DATA Block Start
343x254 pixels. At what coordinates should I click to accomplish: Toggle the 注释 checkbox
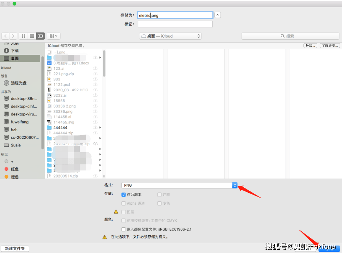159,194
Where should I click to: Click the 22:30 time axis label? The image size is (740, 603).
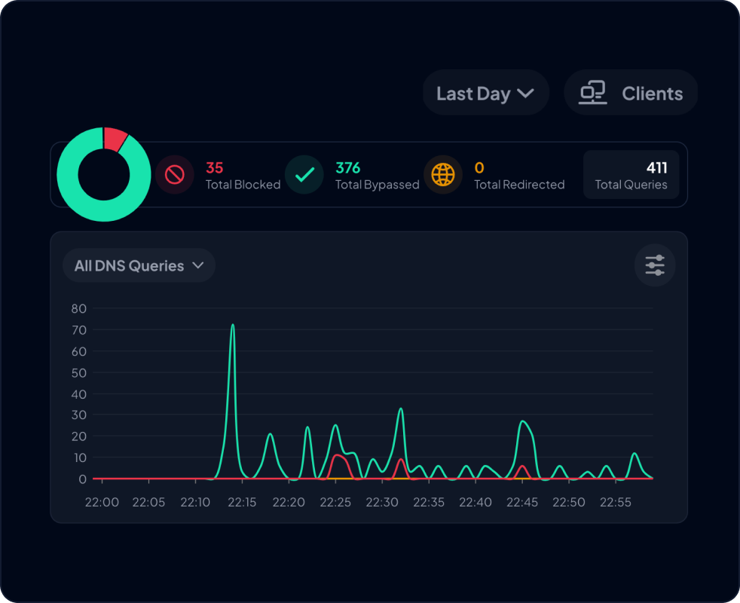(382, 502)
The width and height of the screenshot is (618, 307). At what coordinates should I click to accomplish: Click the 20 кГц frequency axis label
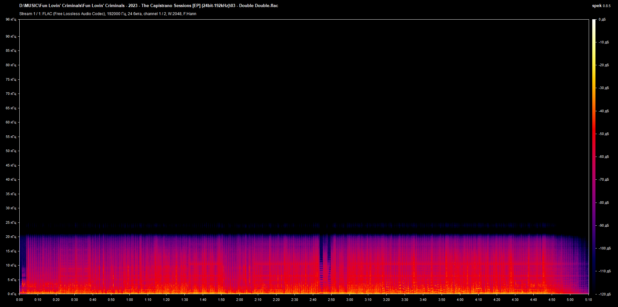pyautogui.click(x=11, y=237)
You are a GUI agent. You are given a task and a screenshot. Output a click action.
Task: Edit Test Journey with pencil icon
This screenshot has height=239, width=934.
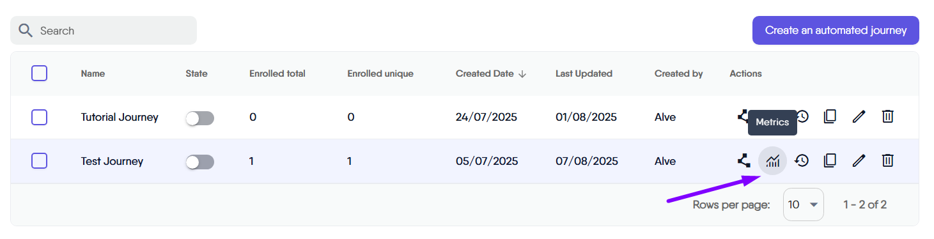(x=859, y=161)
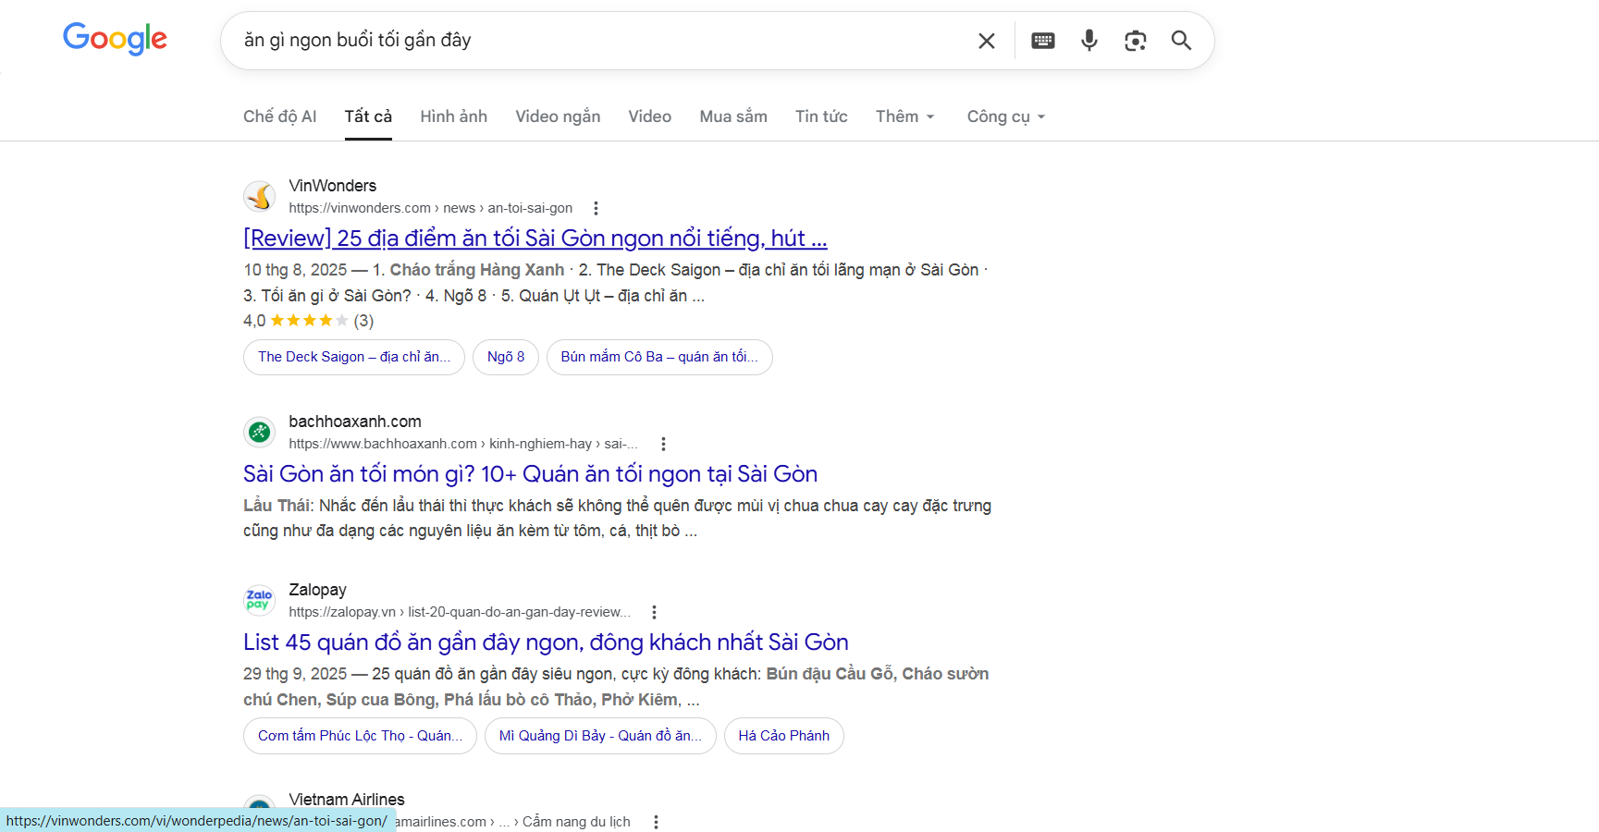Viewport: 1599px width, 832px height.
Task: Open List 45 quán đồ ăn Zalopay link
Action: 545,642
DATA Block End
DATA Block Start
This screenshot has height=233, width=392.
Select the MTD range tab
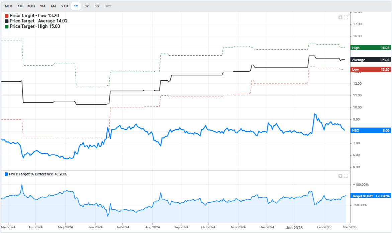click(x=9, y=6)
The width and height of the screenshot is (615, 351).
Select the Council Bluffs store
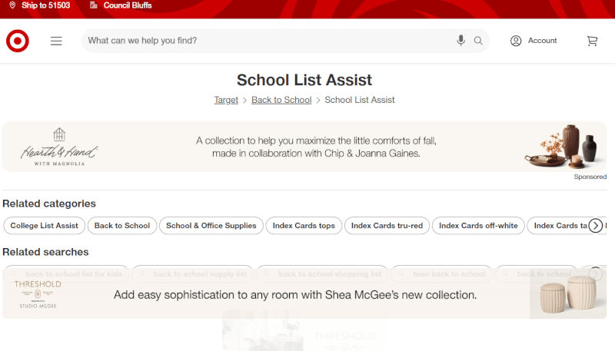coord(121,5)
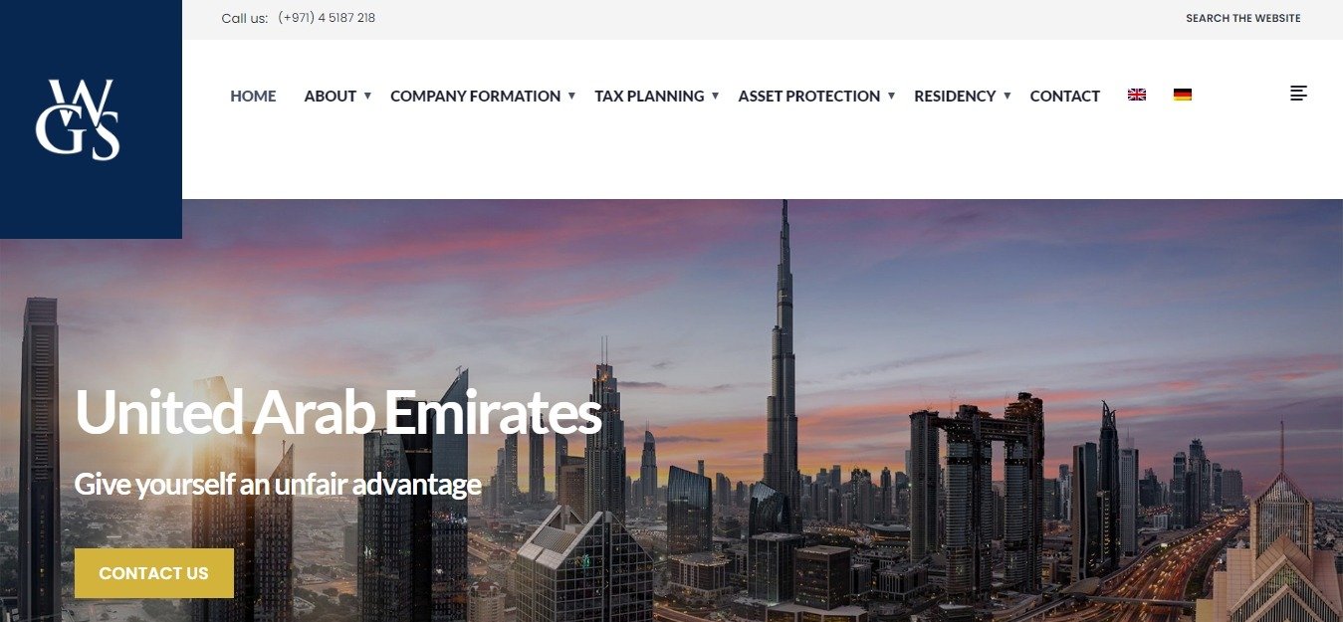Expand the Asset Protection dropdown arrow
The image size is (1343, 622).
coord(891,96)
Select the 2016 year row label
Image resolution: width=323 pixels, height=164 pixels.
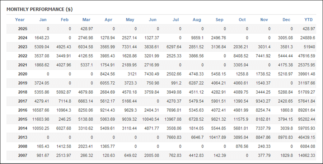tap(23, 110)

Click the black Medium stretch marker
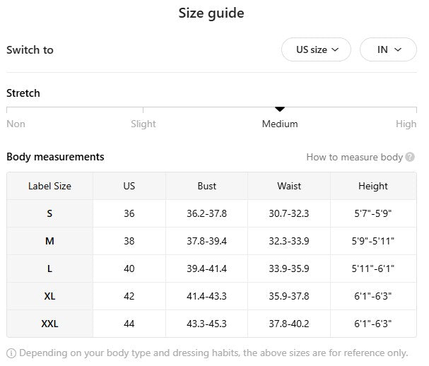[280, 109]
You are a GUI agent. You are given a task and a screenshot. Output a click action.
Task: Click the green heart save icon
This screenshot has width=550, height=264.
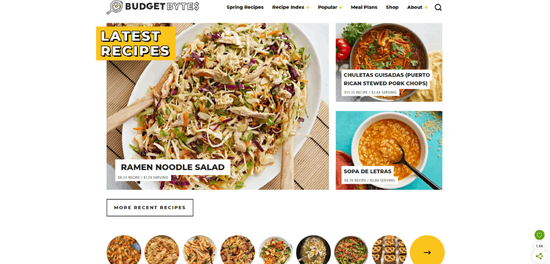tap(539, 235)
DATA Block End
DATA Block Start
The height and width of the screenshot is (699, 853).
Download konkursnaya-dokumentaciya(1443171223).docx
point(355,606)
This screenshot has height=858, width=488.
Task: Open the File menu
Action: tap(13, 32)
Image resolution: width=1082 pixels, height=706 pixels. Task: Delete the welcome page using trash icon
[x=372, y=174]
DATA Block End
EXERCISE -
Copy nothing but the lines above from the one with "343x254 pixels. At" to the one with "Task: Edit Test Journey with pencil icon", inclusive, word for word. Leave every picture out.

WRITTEN REPLY -
343x254 pixels. At what coordinates should I click to accomplish: Toggle the 注释 checkbox
159,194
Where should I click to: Click the 22:30 time axis label? The image size is (740, 603).
(382, 502)
The width and height of the screenshot is (618, 307). At what coordinates should I click to accomplish: Click the 20 кГц frequency axis label
pyautogui.click(x=11, y=237)
You are a GUI agent. You are given a task and a screenshot. Output a click action.
Task: Edit Test Journey with pencil icon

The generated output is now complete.